Private ownership of scientifically important fossil specimens — an unidentified dinosaur, for example — jeopardizes the scientific process and could render the skeleton useless, the society argued in a statement published in advance of the auction. The SVP’s current president, vice president, and former president urged Aguttes to cancel the sale. The group acknowledged that the fossil had been legally collected, that its geographic details had been carefully recorded, and that it was legally exported to France, but they were unambiguous about the impact that the auction could have on the scientific significance of the specimen. In other words, they were not having it.

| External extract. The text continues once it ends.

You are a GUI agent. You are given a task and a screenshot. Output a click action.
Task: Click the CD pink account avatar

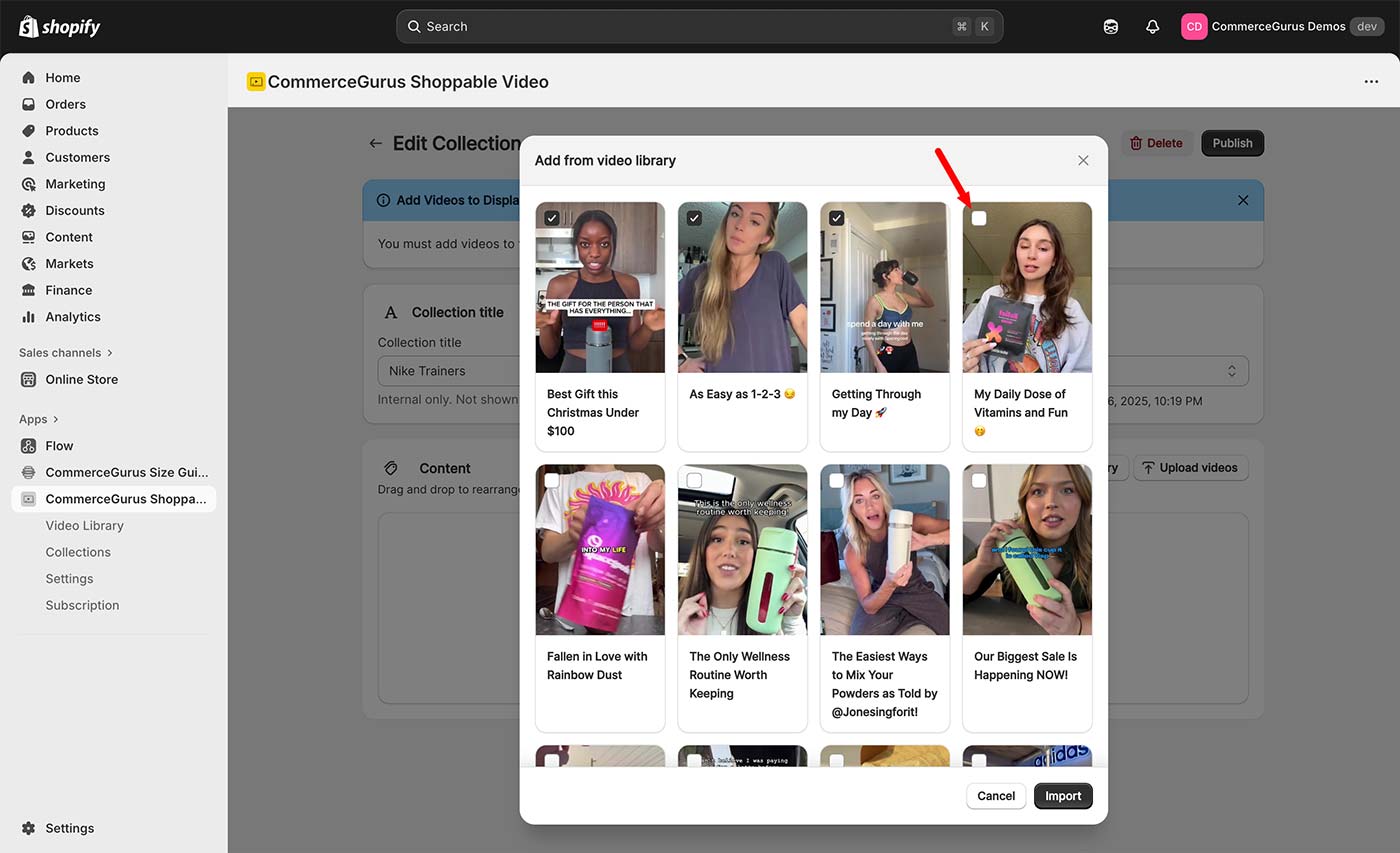1193,26
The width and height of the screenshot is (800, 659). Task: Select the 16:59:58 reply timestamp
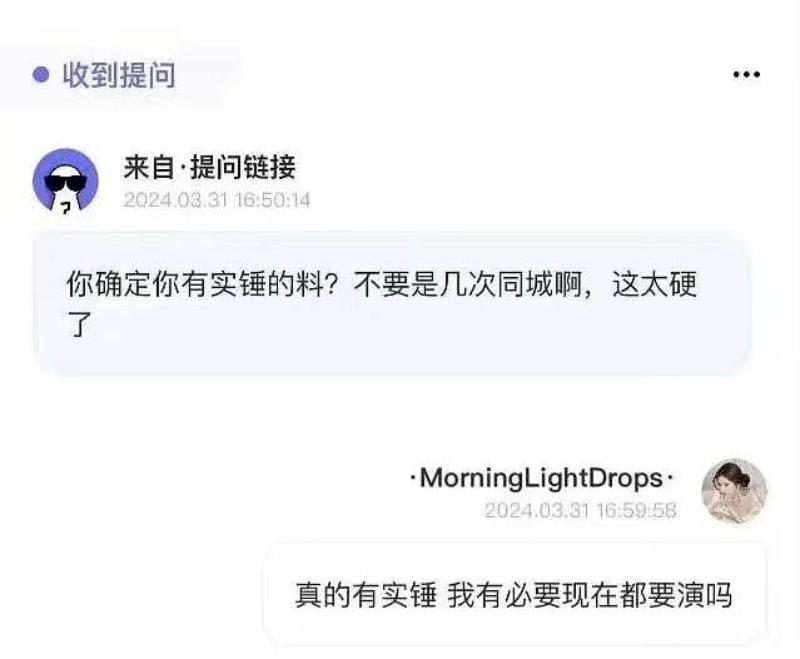click(x=637, y=510)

You may be wondering: How could selling dinosaur bones be bad for science? It’s a fair question, and the answer comes down to one specific cornerstone of the scientific process: reproducibility. If a dinosaur specimen is owned by a private collector (even one who says they want to let scientists study it), there is no guarantee that scientists will always be allowed to study it. After one researcher takes measurements and identifies it as a new species, the next person who wants to verify these results or challenge the initial findings must rely on the goodwill of a private owner, rather than a museum whose mission is to support such work. When it comes to paleontology, which bases such identifications on precise anatomical measurements, reproducibility is everything.
“Scientific practice demands that conclusions drawn from the fossils should be verifiable: scientists must be able to reexamine, re-measure, and reinterpret them (such reexamination can happen decades or even centuries after their discovery),” the SVP officials write. “Fossil specimens that are sold into private hands are lost to science. Even if made accessible to scientists, information contained within privately owned specimens cannot be included in the scientific literature because the availability of the fossil material to other scientists cannot be guaranteed, and therefore verification of scientific claims (the essence of scientific progress) cannot be performed.”
As Inverse has previously reported, the private fossil market has made it impossible for important specimens to be studied by scientists, especially when fossil hunters hold out for higher prices. In the ‘90s, a bubble of private fossil sales formed, and while it has mostly burst, incidents like the current one still crop up. Because the private fossil market makes it hard for scientists to study specimens, the SVP specifically wrote into its bylaws that is discourages such sales unless they bring the fossil into a public trust.
Ignoring the professional outcry, Aguttes went through with the auction. It remains to be seen whether the buyer will be allowed to name the species, as Reuters reported on Monday, but at least one thing is clear: this sale will probably piss off the scientific community, unless the buyer donates the skeleton to a museum.